Your audience still loves your brand. That’s the good news. The bad news? They don’t think about you anymore.
Research shows that most of these declining brands are still appreciated by their audience. The audience still likes them, but they don’t purchase or engage with them anymore. It is not necessarily a reflection of the brand’s quality. It could be because the brand seems too familiar to an audience looking for something new, or just appears dated compared to competitors. When that happens, market share drops, sales slip, and eventually those brands disappear from the audiences’ memory.
Switch ABC to ABL—Always Be Listening
When was the last time you really had a conversation with your audience and listened? Thanks to social media, it’s easier than ever to discover what is on your customers’ minds and what they are saying about your brand. But you have to participate in an authentic and respectful manner. Have the discipline to create the most meaningful types of engagement versus just adding to the chatter. Deep within every audience are influencers, opinion drivers and trusted authorities—dressed as everyday people living in a very social world.

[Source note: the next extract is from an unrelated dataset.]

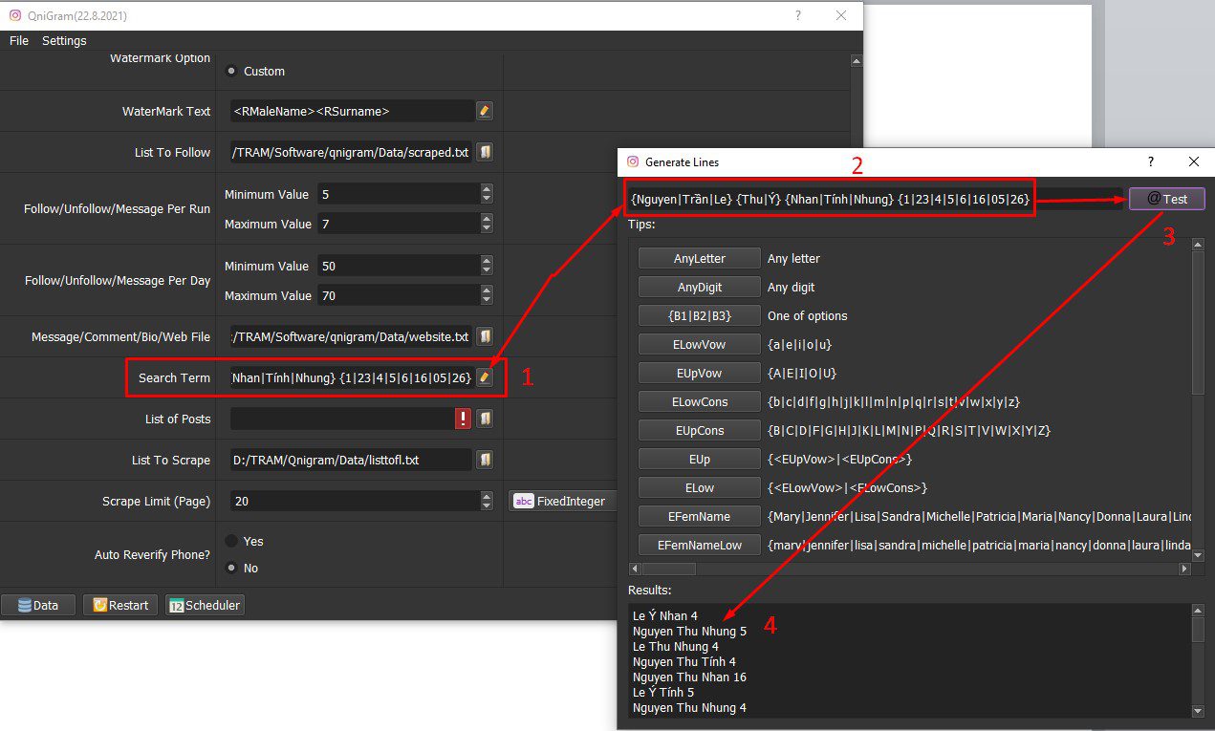1215x731 pixels.
Task: Insert the AnyDigit tip pattern
Action: (x=699, y=287)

Five Potential Indicators of a Declining Brand Audience
A vibrant and active brand audience is one sign of a healthy brand. But not every brand is fortunate enough have an extremely vocal audience. How else can you tell if your brand audience is healthy? Here are some key indicators of a declining brand audience. Any one of them could indicate trouble ahead.

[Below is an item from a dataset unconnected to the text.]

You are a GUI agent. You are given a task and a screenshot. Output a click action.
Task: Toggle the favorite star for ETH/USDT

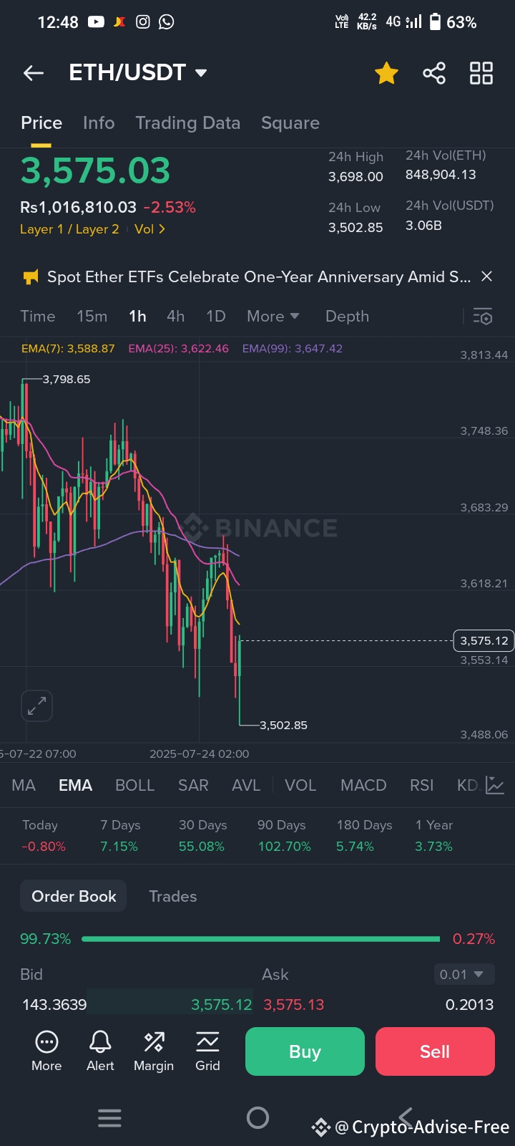click(x=386, y=73)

1. Decreasing Consumer Population
Is the total number of people in your audience shrinking? If your brand operates through bricks and mortar locations in areas where the population is not growing, that’s one concern. If you manufactured typewriters towards the end of the last century, you would have experienced a shrinking audience for a completely different reason. But both face the challenge of smaller available audiences that must be addressed.
2. Non-renewals
If you offer a service or subscription, are your customers continuing to return or renew? It’s generally accepted that it’s much more expensive and difficult to acquire new customers than to retain existing ones. A drop here can be an indicator that your audience is drifting away. You could even lump in a reduction in customer complaints here. Unless you’ve made dramatic improvements, a lack of complaints might mean your customers are moving on. They’re disinvested and not telling you.
3. Increasing Consumer Average Age
When the average age of your consumer continuously increases each year, it doesn’t take a mathematical genius to plot the end date for your brand. It also likely means that you are not bringing in an adequate population of new customers. People don’t live forever and your pool of available customers will gradually evaporate every year.

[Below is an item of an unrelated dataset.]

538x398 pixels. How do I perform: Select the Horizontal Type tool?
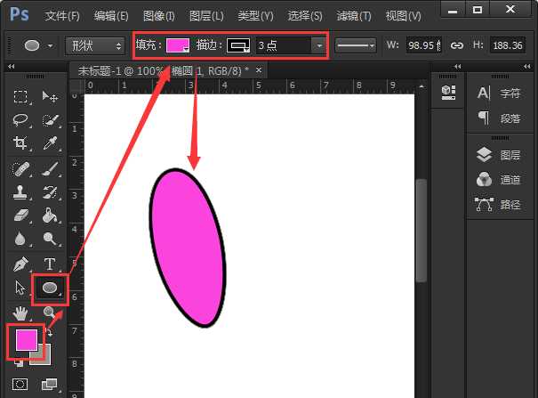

4. Unsuccessful Product Launches and Updates
Fawning press attention is one thing. Lack of customer acceptance is another. If your product changes and advancement aren’t gaining acceptance in the marketplace, your brand won’t be able to move forward. Brands that don’t move forward are in trouble. A cautionary note here: brand evolutions that are too dramatic can risk alienating your audience as much as moves that aren’t seen as significant.
5. Absent Younger Consumer Segments
It’s true: children are our future, certainly our future customers in many cases. But even products designed for older adults need to ensure that they continue to reach out and connect with those in the age demographic younger than their core audience. If your audience is missing these segments, your growth potential, and long-term brand health are in jeopardy.
Next Steps
If you recognize any of these patterns, it’s time to take action. You have essentially two courses of action; modify your existing audiences, or enlarge them. That’s a subject that merits its own discussion.